Task statement:
A single number is the whole answer: how many lines in this listing contain "computer".

Provided records:
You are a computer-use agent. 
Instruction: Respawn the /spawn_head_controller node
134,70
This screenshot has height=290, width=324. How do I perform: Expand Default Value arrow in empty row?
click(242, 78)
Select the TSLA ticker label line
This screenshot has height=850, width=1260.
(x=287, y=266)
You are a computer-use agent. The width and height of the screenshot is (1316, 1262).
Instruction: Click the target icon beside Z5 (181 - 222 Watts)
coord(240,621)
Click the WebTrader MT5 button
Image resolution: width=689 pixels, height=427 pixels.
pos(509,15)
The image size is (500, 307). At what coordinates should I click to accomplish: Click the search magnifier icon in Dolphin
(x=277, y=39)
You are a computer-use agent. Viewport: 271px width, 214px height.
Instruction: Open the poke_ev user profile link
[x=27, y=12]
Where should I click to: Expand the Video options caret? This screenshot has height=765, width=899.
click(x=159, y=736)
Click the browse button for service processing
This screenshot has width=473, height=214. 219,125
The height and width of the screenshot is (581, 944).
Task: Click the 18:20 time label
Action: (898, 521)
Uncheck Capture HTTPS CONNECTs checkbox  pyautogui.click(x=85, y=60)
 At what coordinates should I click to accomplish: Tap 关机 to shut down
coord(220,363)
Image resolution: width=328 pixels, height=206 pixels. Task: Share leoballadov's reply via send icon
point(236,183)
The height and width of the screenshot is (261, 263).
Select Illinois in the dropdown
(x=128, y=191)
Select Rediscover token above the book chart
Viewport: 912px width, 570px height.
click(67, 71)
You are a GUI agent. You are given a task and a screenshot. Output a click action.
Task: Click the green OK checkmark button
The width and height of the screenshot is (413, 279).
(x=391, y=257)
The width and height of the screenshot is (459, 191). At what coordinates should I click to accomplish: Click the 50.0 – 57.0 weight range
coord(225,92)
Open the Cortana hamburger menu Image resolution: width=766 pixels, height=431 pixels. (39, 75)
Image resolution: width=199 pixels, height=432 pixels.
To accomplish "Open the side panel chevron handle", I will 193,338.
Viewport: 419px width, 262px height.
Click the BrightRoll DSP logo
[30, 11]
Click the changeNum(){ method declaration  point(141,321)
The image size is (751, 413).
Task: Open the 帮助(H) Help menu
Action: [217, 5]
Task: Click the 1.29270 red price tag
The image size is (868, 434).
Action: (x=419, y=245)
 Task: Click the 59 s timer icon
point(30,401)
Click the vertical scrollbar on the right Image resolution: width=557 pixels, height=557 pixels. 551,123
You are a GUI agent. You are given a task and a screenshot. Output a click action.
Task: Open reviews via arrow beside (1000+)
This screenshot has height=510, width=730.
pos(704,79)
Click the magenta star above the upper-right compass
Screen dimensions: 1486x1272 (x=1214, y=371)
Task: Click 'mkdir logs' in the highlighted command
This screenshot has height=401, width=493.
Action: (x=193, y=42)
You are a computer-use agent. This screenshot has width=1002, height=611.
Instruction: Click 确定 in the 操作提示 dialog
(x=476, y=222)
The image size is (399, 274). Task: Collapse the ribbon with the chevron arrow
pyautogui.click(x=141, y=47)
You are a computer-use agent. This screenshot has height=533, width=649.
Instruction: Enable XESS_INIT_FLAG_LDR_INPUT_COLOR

Result:
5